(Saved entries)
+--

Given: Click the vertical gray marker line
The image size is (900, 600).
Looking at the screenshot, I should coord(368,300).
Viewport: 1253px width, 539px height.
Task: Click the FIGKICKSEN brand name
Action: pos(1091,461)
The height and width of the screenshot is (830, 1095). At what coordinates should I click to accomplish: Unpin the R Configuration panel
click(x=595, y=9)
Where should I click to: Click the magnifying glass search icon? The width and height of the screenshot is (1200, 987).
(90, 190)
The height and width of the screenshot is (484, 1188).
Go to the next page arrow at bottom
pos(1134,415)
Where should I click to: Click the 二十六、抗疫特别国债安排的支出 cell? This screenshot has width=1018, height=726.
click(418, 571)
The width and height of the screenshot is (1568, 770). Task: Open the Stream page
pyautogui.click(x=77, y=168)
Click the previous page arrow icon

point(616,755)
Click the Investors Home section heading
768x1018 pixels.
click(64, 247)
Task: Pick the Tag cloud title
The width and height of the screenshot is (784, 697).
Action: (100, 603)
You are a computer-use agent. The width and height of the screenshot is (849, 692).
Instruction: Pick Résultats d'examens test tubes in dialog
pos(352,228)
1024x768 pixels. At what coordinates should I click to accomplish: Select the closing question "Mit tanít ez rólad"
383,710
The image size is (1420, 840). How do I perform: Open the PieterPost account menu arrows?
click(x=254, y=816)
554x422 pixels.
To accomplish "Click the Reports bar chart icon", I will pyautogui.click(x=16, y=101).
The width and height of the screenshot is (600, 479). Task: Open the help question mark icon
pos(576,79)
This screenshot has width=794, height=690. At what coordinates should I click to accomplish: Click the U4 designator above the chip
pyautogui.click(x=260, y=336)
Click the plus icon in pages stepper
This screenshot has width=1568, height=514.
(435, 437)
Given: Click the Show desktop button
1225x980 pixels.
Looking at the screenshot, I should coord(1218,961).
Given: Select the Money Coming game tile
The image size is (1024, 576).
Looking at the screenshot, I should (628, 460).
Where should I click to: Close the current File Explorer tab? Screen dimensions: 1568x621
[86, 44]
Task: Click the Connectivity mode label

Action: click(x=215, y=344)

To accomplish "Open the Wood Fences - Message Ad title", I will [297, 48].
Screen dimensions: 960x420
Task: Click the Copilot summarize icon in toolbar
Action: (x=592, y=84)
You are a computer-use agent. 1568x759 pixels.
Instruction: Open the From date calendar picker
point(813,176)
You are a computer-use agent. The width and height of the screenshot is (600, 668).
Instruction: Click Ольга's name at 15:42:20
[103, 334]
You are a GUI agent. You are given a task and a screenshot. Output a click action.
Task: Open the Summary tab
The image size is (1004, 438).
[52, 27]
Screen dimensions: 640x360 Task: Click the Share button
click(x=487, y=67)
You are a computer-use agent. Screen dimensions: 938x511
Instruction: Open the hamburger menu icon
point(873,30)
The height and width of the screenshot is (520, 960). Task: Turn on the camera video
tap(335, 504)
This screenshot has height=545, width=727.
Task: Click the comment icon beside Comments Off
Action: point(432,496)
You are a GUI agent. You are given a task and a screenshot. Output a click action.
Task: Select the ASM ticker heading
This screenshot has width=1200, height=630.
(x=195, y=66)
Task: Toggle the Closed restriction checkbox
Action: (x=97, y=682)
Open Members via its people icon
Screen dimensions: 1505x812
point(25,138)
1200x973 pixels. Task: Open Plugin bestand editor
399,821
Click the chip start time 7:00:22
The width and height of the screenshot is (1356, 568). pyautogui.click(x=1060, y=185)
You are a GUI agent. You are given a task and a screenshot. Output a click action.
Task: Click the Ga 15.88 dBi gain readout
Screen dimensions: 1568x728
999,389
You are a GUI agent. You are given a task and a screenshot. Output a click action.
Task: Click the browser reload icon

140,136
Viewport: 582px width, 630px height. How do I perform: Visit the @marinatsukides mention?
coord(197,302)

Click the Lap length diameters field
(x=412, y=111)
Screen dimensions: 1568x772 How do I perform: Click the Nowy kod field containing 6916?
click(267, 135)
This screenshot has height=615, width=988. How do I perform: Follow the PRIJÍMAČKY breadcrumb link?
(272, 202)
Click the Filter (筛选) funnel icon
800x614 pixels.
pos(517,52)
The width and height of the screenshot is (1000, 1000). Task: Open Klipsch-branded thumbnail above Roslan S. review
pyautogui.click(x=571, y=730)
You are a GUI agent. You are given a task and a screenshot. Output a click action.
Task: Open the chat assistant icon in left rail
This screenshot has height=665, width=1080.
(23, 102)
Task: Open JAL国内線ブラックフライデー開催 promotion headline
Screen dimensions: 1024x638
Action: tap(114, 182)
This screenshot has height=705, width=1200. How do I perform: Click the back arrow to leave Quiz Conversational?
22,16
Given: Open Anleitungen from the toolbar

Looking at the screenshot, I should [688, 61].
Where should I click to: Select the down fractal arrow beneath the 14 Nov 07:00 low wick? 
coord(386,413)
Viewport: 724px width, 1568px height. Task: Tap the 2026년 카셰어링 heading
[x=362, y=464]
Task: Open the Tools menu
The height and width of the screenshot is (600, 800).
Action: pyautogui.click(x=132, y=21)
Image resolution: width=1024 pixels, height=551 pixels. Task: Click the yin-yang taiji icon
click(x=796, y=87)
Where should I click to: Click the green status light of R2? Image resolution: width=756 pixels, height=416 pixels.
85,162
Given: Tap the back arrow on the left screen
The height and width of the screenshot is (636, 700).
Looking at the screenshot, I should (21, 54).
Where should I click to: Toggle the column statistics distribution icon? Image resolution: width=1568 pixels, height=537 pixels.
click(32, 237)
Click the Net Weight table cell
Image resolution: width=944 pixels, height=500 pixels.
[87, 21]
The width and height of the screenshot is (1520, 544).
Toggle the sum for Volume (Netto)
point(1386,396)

+--

## Instructions for the task
Repeat the data precisely, line by line.

## Solution for this problem
Given: Click the vertical gray marker line
The image size is (900, 600).
Looking at the screenshot, I should coord(368,300).
Viewport: 1253px width, 539px height.
Task: Click the FIGKICKSEN brand name
Action: pos(1091,461)
The height and width of the screenshot is (830, 1095). At what coordinates should I click to accomplish: Unpin the R Configuration panel
click(x=595, y=9)
Where should I click to: Click the magnifying glass search icon? The width and height of the screenshot is (1200, 987).
(90, 190)
The height and width of the screenshot is (484, 1188).
Go to the next page arrow at bottom
pos(1134,415)
Where should I click to: Click the 二十六、抗疫特别国债安排的支出 cell? This screenshot has width=1018, height=726.
click(418, 571)
The width and height of the screenshot is (1568, 770). Task: Open the Stream page
pyautogui.click(x=77, y=168)
Click the previous page arrow icon

point(616,755)
Click the Investors Home section heading
768x1018 pixels.
click(64, 247)
Task: Pick the Tag cloud title
The width and height of the screenshot is (784, 697).
Action: (100, 603)
You are a computer-use agent. The width and height of the screenshot is (849, 692).
Instruction: Pick Résultats d'examens test tubes in dialog
pos(352,228)
1024x768 pixels. At what coordinates should I click to accomplish: Select the closing question "Mit tanít ez rólad"
383,710
The image size is (1420, 840). How do I perform: Open the PieterPost account menu arrows?
click(x=254, y=816)
554x422 pixels.
To accomplish "Click the Reports bar chart icon", I will pyautogui.click(x=16, y=101).
The width and height of the screenshot is (600, 479). Task: Open the help question mark icon
pos(576,79)
This screenshot has width=794, height=690. At what coordinates should I click to accomplish: Click the U4 designator above the chip
pyautogui.click(x=260, y=336)
Click the plus icon in pages stepper
This screenshot has width=1568, height=514.
(435, 437)
Given: Click the Show desktop button
1225x980 pixels.
Looking at the screenshot, I should coord(1218,961).
Given: Select the Money Coming game tile
The image size is (1024, 576).
Looking at the screenshot, I should (628, 460).
Where should I click to: Close the current File Explorer tab? Screen dimensions: 1568x621
[86, 44]
Task: Click the Connectivity mode label

Action: click(x=215, y=344)

To accomplish "Open the Wood Fences - Message Ad title", I will [297, 48].
Screen dimensions: 960x420
Task: Click the Copilot summarize icon in toolbar
Action: (x=592, y=84)
You are a computer-use agent. 1568x759 pixels.
Instruction: Open the From date calendar picker
point(813,176)
You are a computer-use agent. The width and height of the screenshot is (600, 668).
Instruction: Click Ольга's name at 15:42:20
[103, 334]
You are a GUI agent. You are given a task and a screenshot. Output a click action.
Task: Open the Summary tab
The image size is (1004, 438).
[52, 27]
Screen dimensions: 640x360 Task: Click the Share button
click(x=487, y=67)
You are a computer-use agent. Screen dimensions: 938x511
Instruction: Open the hamburger menu icon
point(873,30)
The height and width of the screenshot is (520, 960). Task: Turn on the camera video
tap(335, 504)
This screenshot has height=545, width=727.
Task: Click the comment icon beside Comments Off
Action: point(432,496)
You are a GUI agent. You are given a task and a screenshot. Output a click action.
Task: Select the ASM ticker heading
This screenshot has width=1200, height=630.
(x=195, y=66)
Task: Toggle the Closed restriction checkbox
Action: (x=97, y=682)
Open Members via its people icon
Screen dimensions: 1505x812
point(25,138)
1200x973 pixels. Task: Open Plugin bestand editor
399,821
Click the chip start time 7:00:22
The width and height of the screenshot is (1356, 568). pyautogui.click(x=1060, y=185)
You are a GUI agent. You are given a task and a screenshot. Output a click action.
Task: Click the Ga 15.88 dBi gain readout
Screen dimensions: 1568x728
999,389
You are a GUI agent. You are given a task and a screenshot. Output a click action.
Task: Click the browser reload icon

140,136
Viewport: 582px width, 630px height. How do I perform: Visit the @marinatsukides mention?
coord(197,302)

Click the Lap length diameters field
(x=412, y=111)
Screen dimensions: 1568x772 How do I perform: Click the Nowy kod field containing 6916?
click(267, 135)
This screenshot has height=615, width=988. How do I perform: Follow the PRIJÍMAČKY breadcrumb link?
(272, 202)
Click the Filter (筛选) funnel icon
800x614 pixels.
pos(517,52)
The width and height of the screenshot is (1000, 1000). Task: Open Klipsch-branded thumbnail above Roslan S. review
pyautogui.click(x=571, y=730)
You are a GUI agent. You are given a task and a screenshot. Output a click action.
Task: Open the chat assistant icon in left rail
This screenshot has height=665, width=1080.
(23, 102)
Task: Open JAL国内線ブラックフライデー開催 promotion headline
Screen dimensions: 1024x638
Action: tap(114, 182)
This screenshot has height=705, width=1200. How do I perform: Click the back arrow to leave Quiz Conversational?
22,16
Given: Open Anleitungen from the toolbar

Looking at the screenshot, I should [688, 61].
Where should I click to: Select the down fractal arrow beneath the 14 Nov 07:00 low wick? 
coord(386,413)
Viewport: 724px width, 1568px height. Task: Tap the 2026년 카셰어링 heading
[x=362, y=464]
Task: Open the Tools menu
The height and width of the screenshot is (600, 800).
Action: pyautogui.click(x=132, y=21)
Image resolution: width=1024 pixels, height=551 pixels. Task: Click the yin-yang taiji icon
click(x=796, y=87)
Where should I click to: Click the green status light of R2? Image resolution: width=756 pixels, height=416 pixels.
85,162
Given: Tap the back arrow on the left screen
The height and width of the screenshot is (636, 700).
Looking at the screenshot, I should (21, 54).
Where should I click to: Toggle the column statistics distribution icon? Image resolution: width=1568 pixels, height=537 pixels.
click(32, 237)
Click the Net Weight table cell
Image resolution: width=944 pixels, height=500 pixels.
[87, 21]
The width and height of the screenshot is (1520, 544).
Toggle the sum for Volume (Netto)
point(1386,396)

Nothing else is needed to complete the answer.